Probing the Probing Paradigm: Does Probing Accuracy Entail Task Relevance?

Abstract: Although neural models have achieved impressive results on several NLP benchmarks, little is understood about the mechanisms they use to perform language tasks. Thus, much recent attention has been devoted to analyzing the sentence representations learned by neural encoders, through the lens of `probing' tasks. However, to what extent was the information encoded in sentence representations, as discovered through a probe, actually used by the model to perform its task? In this work, we examine this probing paradigm through a case study in Natural Language Inference, showing that models can learn to encode linguistic properties even if they are not needed for the task on which the model was trained. We further identify that pretrained word embeddings play a considerable role in encoding these properties rather than the training task itself, highlighting the importance of careful controls when designing probing experiments. Finally, through a set of controlled synthetic tasks, we demonstrate models can encode these properties considerably above chance-level even when distributed in the data as random noise, calling into question the interpretation of absolute claims on probing tasks.
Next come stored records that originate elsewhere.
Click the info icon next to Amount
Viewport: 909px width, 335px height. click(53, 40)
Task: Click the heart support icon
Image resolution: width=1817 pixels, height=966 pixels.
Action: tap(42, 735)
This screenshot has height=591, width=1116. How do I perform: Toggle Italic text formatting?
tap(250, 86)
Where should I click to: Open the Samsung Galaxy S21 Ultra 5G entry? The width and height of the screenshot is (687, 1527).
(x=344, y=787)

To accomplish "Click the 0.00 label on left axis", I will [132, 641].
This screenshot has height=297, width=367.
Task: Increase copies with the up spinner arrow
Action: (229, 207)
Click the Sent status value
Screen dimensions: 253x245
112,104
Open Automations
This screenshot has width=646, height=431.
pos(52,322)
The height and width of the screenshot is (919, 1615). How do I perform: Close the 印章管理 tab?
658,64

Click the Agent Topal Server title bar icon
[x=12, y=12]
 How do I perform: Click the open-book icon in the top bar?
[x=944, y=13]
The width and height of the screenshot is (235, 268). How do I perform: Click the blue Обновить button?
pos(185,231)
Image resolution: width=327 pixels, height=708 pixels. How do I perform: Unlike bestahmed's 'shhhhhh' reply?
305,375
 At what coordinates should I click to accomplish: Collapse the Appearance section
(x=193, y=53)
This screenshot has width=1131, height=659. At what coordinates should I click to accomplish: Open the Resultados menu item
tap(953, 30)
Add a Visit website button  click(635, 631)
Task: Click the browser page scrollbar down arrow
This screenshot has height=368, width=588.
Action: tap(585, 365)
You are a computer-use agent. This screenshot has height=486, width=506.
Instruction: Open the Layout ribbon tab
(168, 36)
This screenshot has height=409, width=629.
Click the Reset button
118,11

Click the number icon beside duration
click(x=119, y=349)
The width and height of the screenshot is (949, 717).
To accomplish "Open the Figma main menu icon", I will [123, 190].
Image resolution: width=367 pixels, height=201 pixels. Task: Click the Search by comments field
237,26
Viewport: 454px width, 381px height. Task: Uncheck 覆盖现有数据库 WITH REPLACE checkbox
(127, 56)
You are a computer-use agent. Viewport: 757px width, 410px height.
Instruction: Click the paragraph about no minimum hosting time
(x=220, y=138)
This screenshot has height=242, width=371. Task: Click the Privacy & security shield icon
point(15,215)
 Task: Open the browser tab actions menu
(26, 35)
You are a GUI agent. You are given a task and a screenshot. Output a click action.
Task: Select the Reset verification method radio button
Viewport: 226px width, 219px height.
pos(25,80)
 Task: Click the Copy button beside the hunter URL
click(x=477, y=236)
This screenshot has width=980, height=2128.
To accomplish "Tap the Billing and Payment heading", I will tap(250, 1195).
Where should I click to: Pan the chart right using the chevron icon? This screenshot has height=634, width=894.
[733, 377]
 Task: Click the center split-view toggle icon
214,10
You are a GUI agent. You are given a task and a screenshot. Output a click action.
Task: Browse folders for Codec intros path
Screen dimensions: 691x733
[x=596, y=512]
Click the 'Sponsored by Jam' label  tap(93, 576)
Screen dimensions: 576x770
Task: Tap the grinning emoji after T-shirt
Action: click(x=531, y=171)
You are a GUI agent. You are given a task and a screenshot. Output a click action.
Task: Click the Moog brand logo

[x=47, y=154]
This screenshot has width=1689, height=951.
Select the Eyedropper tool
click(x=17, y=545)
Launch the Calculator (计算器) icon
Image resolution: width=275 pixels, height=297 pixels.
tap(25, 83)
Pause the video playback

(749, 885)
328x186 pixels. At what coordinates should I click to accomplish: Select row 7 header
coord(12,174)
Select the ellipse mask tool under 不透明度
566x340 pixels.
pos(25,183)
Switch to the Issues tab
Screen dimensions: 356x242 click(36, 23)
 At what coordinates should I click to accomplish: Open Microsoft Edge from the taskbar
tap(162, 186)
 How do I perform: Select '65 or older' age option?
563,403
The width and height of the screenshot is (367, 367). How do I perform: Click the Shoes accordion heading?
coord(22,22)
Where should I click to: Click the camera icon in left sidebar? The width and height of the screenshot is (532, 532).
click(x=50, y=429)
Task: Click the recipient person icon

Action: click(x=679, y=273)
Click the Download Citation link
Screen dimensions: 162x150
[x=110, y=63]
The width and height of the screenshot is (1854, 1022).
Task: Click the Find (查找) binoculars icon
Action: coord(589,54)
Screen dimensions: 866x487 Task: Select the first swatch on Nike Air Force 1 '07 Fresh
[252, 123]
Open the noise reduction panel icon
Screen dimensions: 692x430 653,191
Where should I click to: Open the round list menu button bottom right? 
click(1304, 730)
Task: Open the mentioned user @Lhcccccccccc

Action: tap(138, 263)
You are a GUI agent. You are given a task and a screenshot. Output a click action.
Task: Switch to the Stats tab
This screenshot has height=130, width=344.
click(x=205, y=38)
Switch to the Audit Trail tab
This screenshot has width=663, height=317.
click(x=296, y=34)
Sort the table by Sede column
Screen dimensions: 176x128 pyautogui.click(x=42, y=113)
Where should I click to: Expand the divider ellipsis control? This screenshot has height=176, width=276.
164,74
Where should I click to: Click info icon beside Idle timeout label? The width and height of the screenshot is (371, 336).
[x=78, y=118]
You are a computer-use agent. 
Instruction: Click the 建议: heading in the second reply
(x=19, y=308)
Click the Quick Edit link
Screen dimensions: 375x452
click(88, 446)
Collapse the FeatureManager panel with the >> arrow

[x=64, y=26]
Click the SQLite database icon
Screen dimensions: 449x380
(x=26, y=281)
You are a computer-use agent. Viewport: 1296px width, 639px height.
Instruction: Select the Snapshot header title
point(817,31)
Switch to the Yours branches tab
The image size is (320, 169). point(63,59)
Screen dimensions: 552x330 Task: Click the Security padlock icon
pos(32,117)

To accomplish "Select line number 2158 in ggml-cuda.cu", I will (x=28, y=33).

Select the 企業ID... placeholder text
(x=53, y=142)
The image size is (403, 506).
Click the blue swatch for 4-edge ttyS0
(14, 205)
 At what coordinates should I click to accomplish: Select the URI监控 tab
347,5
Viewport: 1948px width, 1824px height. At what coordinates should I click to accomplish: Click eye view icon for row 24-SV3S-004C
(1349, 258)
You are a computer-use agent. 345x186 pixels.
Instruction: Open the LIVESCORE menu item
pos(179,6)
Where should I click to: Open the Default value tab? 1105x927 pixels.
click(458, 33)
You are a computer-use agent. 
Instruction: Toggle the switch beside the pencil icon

• The paper demonstrates that high probing accuracy does not necessarily imply that linguistic features are functionally relevant to the primary task.
• It employs control datasets and synthetic experiments to isolate the influence of pre-trained word embeddings from task-specific learning.
• The study advocates for refined probing methods, such as causal and adversarial approaches, to better distinguish incidental encoding from practical utility.

Probing the Probing Paradigm: Does Probing Accuracy Entail Task Relevance?

Introduction

This paper investigates the widely used probing paradigm in neural NLP models to assess its efficacy in determining the task-related significance of learned features. It critically examines whether the probing accuracies imply task relevance and discusses the interaction between linguistic properties encoded in neural models and the actual task requirements. Fundamentally, the paper posits that linguistic properties may be incidentally encoded in representations, and probing accuracies might not reliably indicate task-specific utility.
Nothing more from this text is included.